(PROVIDED TEXT begins)

Straub has an extensive background in federal, state and local law enforcement, criminology and psychology with experience developing the Averted School Violence database and reporting on averted and completed school attacks.
Ley, a Michigan State University child and adolescent psychiatrist with clinical expertise in trauma-related disorders, has partnered with Straub and Safe and Sound Schools – a non-profit founded by Michele Gay, who lost her first-grade daughter in the shooting at Sandy Hook Elementary in 2012.
Backed by an advisory board of notable national experts, with the Harvard T.H. Chan School of Public Health acting as third-party evaluator, the pilot is launching in two regions this fall – Calhoun and Mason counties. Three more regions will be phased in next year.
The project will feature a state-level Hub of experts, including psychiatrists, psychologists, criminologists, physicians, educators and law enforcement experts with backgrounds in research, training, and providing clinical services and technical assistance.
The Hub will conduct psychiatric, behavioral threat, and needs assessments of children or adolescents who get referred and enrolled in the program. From that information, a comprehensive and individualized care plan will be developed.
Each region will also receive an intensive support team that includes a case manager, responsible for monitoring local implementation of the plan, and a mentor who acts as an adult role model and stays in regular touch to help the young person navigate challenges and identify activities of interest to further build connection.
“All treatment and services will be implemented in the community and not by the Hub or the regional support team, although the community professionals working with the adolescents will have access to expert consultation,” Ley said. “It doesn’t make sense for kids to leave to get treatment when the goal is to better integrate them and their families into the community.”
Care plans could include psychiatric or medical treatment, vocational training, social skills and connections interventions, therapies such as speech or language services, family supports – whatever is needed to address the struggles a young person is facing.

(PROVIDED TEXT ends)
(AVAILABLE DATA begins)

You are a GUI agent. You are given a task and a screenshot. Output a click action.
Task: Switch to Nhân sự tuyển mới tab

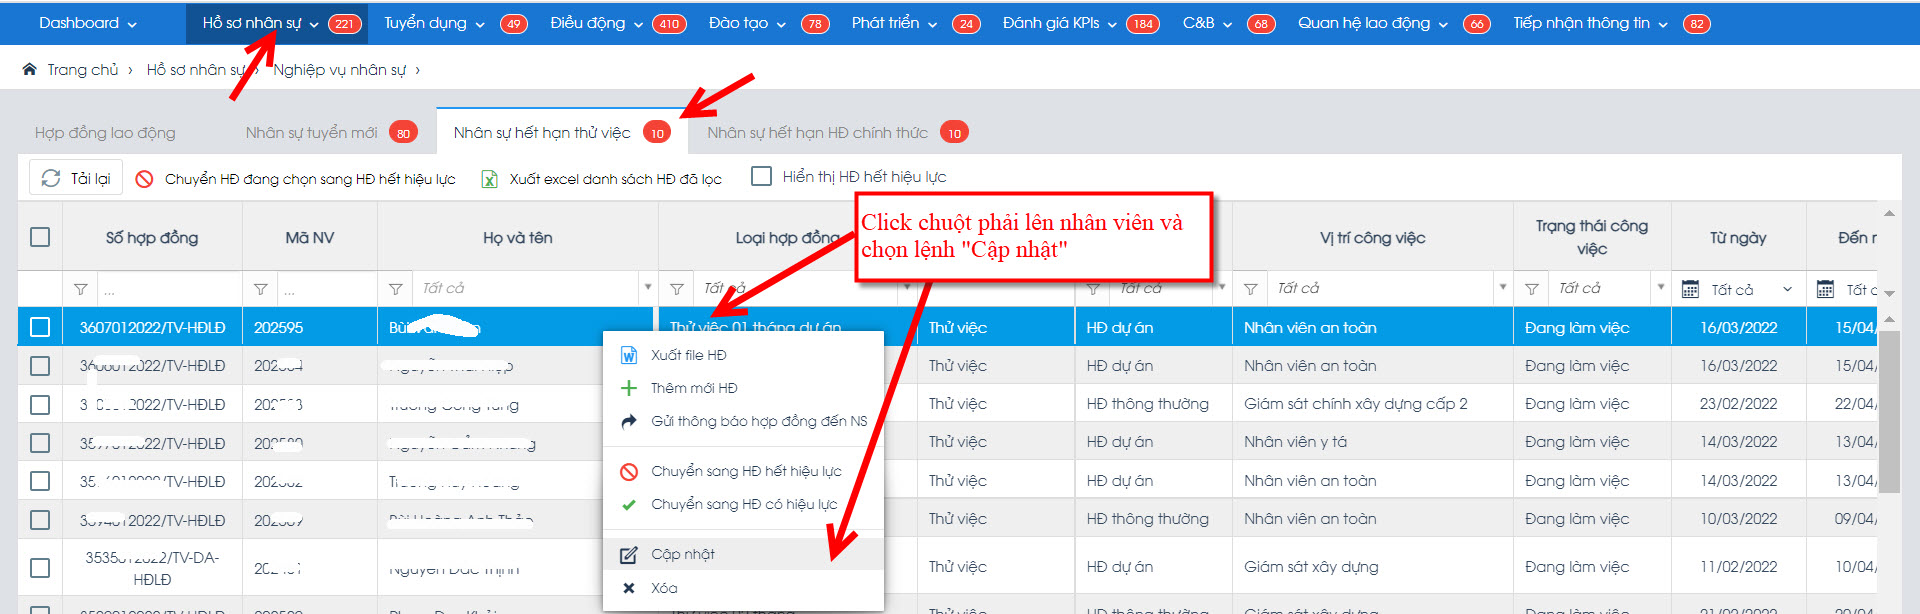click(311, 132)
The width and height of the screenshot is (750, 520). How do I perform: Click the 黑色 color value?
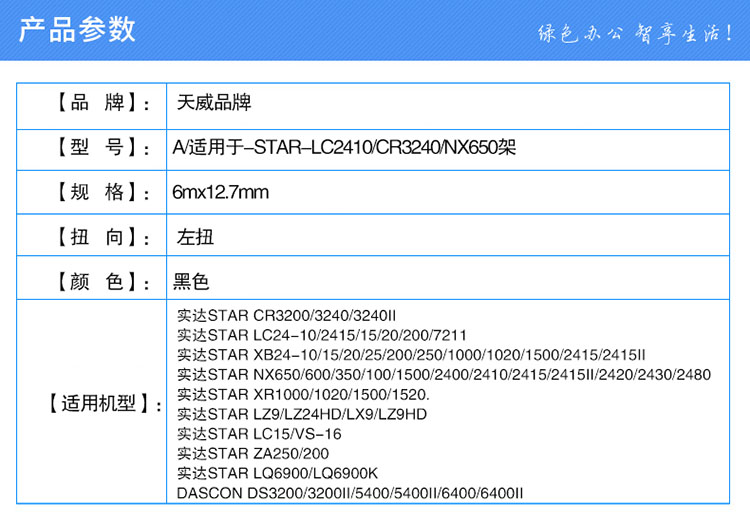(192, 282)
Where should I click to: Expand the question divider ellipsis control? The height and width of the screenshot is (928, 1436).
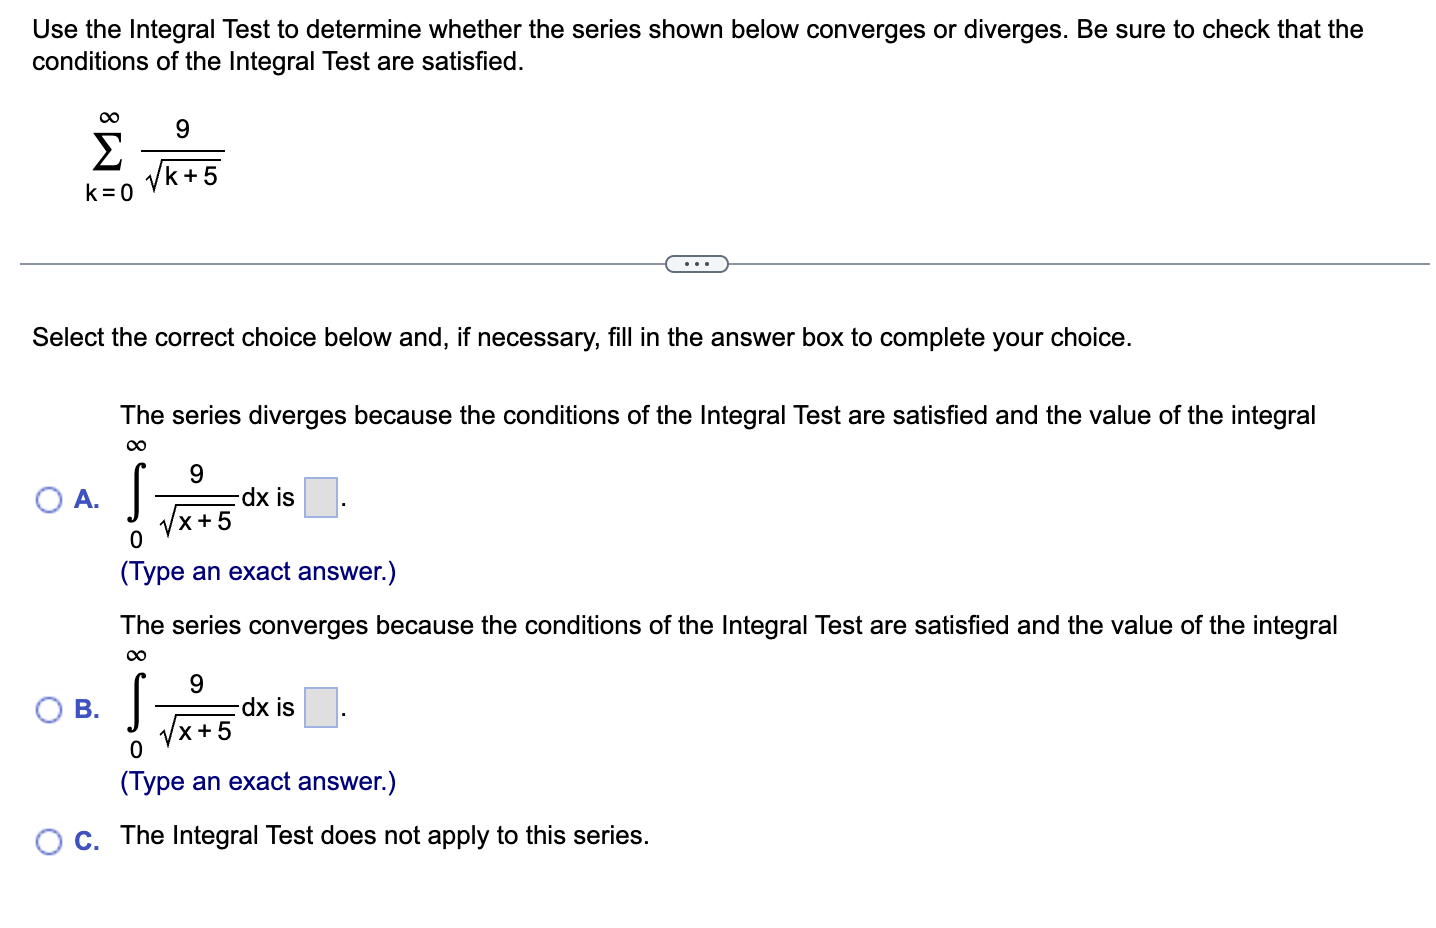click(x=696, y=262)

(AVAILABLE DATA ends)

• _WHAT TO DO_
Please pick up the passage on the youth violence prevention pilot program again after its last sentence and continue it.

• _RESULT OF THIS EXERCISE_
There is no “profile” of a school shooter nor one-size-fits-all solution, Straub said.
Researchers have learned from compiling data on averted and completed school shootings that the majority of attackers are adolescents and most schools involved are public high schools in rural and suburban communities.
An exception exists for every rule, so it’s important not to focus on a subset of individuals but to zero in on behavior, Straub said: “What are the behaviors that are manifesting and what are the causes of that behavior? What are the triggers – the antecedent events – that stimulate that behavior?
“Then how can we stop it? Behavior is a manifestation of underlying mental health challenges or life challenges – and we can try to address those.”
Outlines of the project have been discussed and evolved over years by Ley and Straub, along with Ley’s professional mentor, Dr. Frank Ochberg – a giant in the field of trauma-related stress who is on the advisory board. Ley is grateful to Gov. Gretchen Whitmer for securing funding for the pilot.
Above all, Ley said, the project’s partners believe young people in distress can be helped to create a sense of connection and confidence within their communities which shifts them away from a path toward violence.
The hope with Prevent 2 Protect is to create a model for averting school violence that can be replicated across Michigan and the U.S., she added. “What an extraordinary opportunity to work with experts from across the country who all have a common goal – and that’s to protect our children.”